BEGIN

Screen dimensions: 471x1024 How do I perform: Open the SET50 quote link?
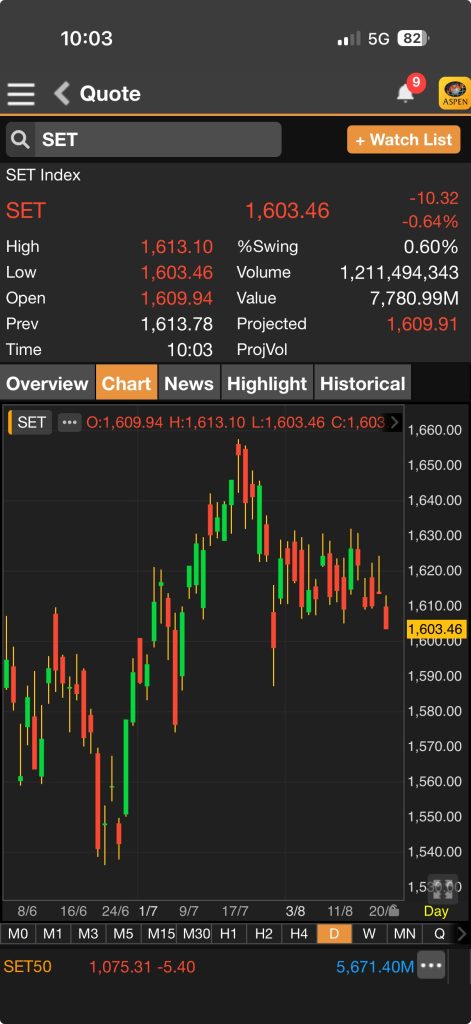[27, 967]
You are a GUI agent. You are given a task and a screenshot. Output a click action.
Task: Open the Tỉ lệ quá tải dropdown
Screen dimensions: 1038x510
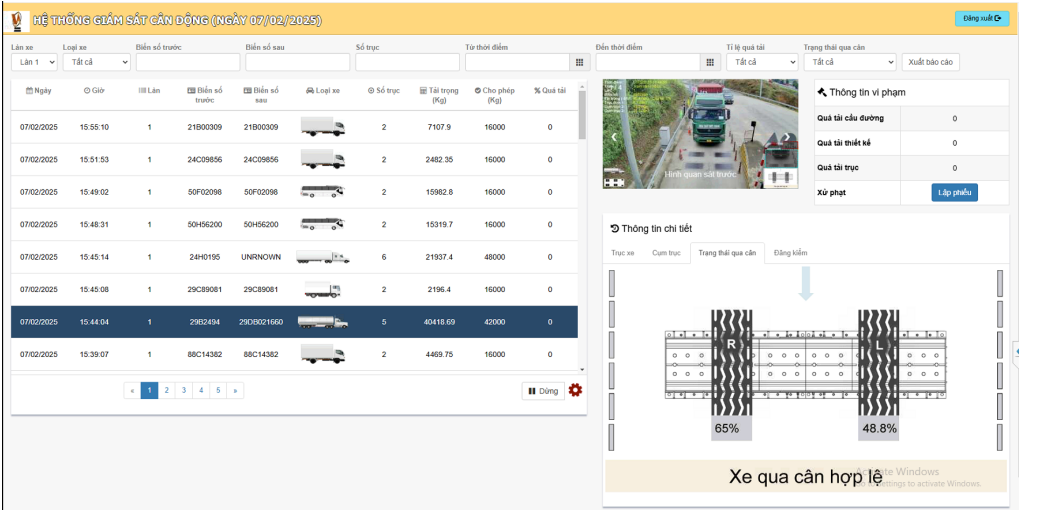tap(761, 62)
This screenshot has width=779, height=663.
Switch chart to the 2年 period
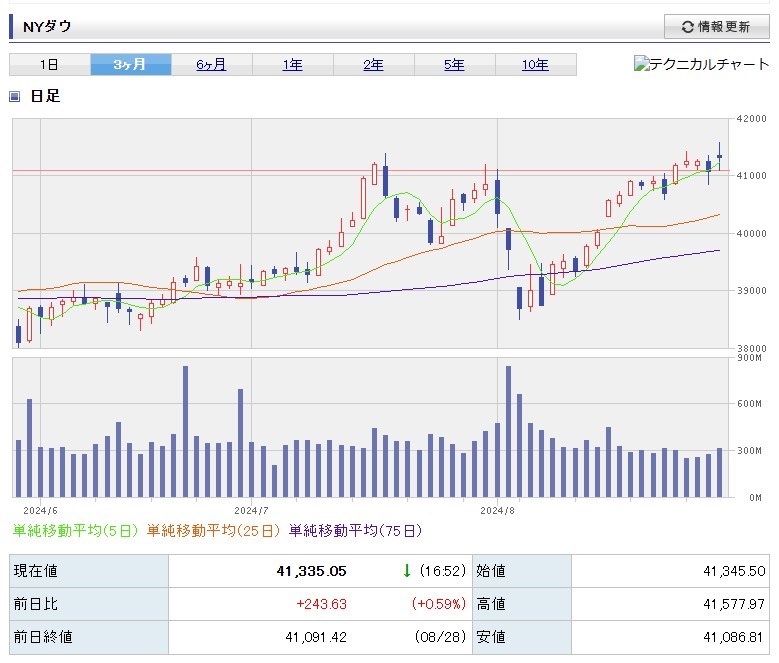[373, 65]
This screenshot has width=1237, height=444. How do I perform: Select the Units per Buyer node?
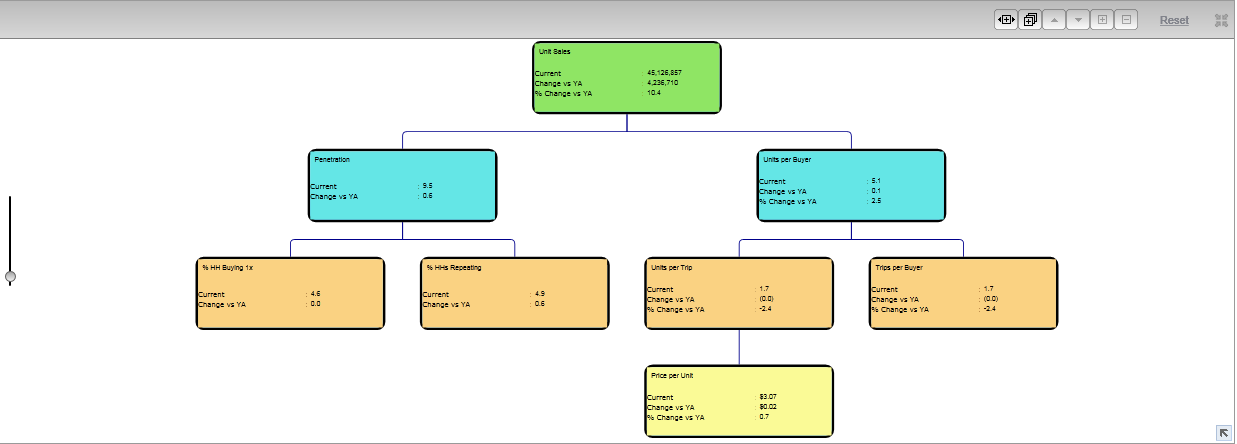851,185
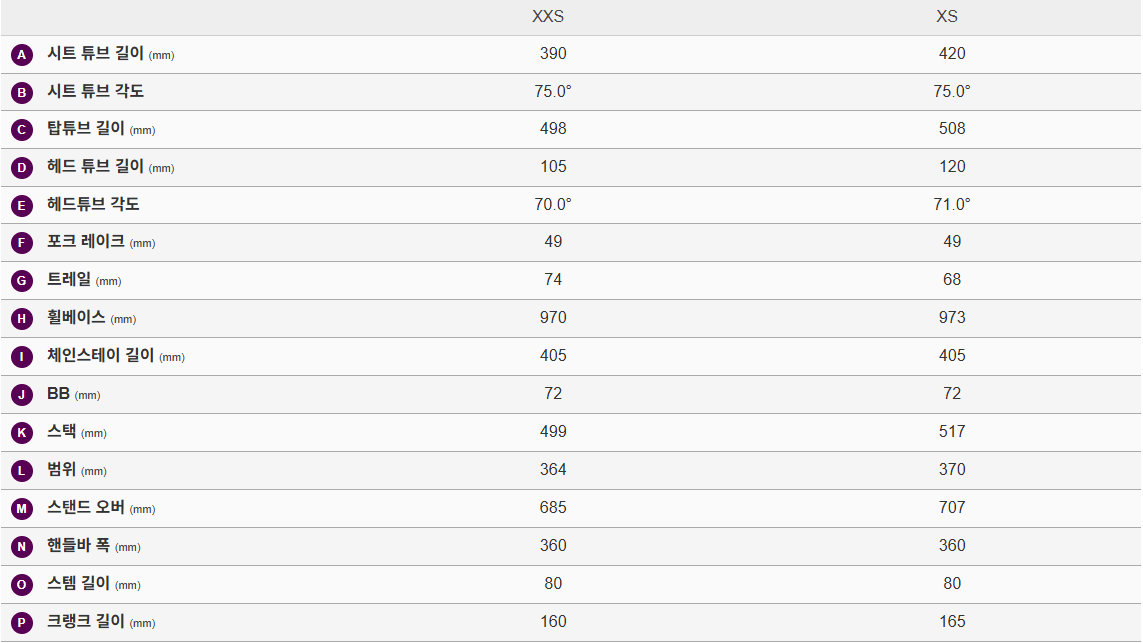Click the M standover circle badge
The height and width of the screenshot is (643, 1143).
(x=22, y=509)
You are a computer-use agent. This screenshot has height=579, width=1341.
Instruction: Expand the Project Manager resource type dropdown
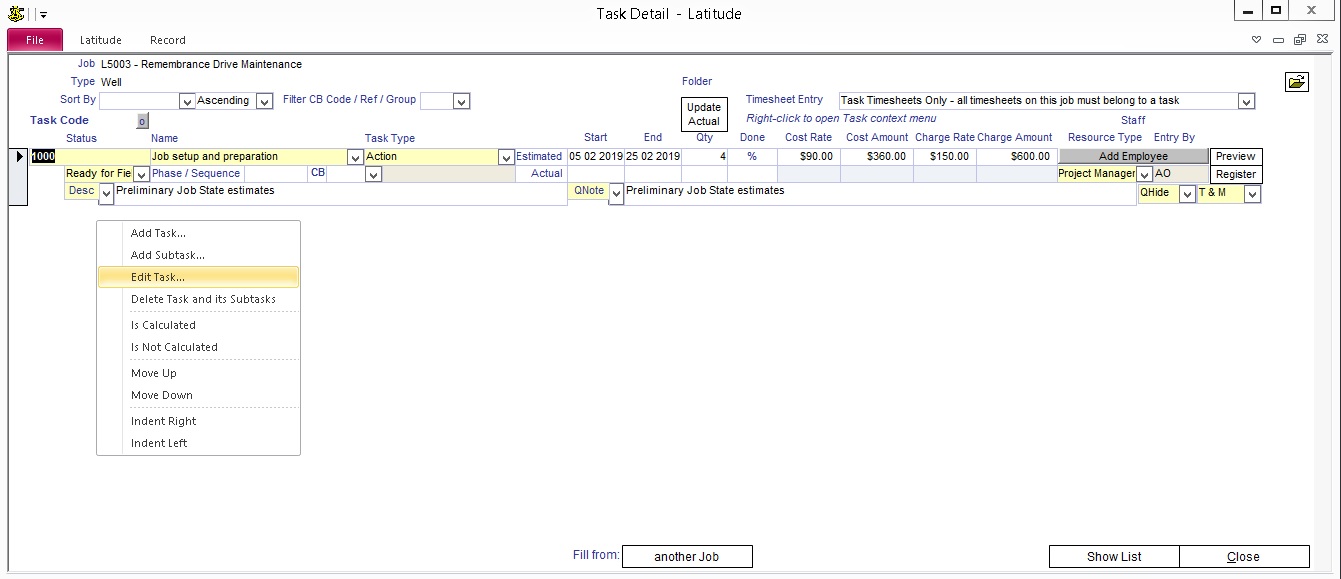(x=1145, y=175)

END

> _Exercise requirements_: Output the line containing "You are a computer-use" and each line after it, through the end of the material, exactly as given. No pictures belong in the output.

> _Result below_:
You are a computer-use agent. This screenshot has height=579, width=1341.
Instruction: Expand the Project Manager resource type dropdown
(x=1145, y=175)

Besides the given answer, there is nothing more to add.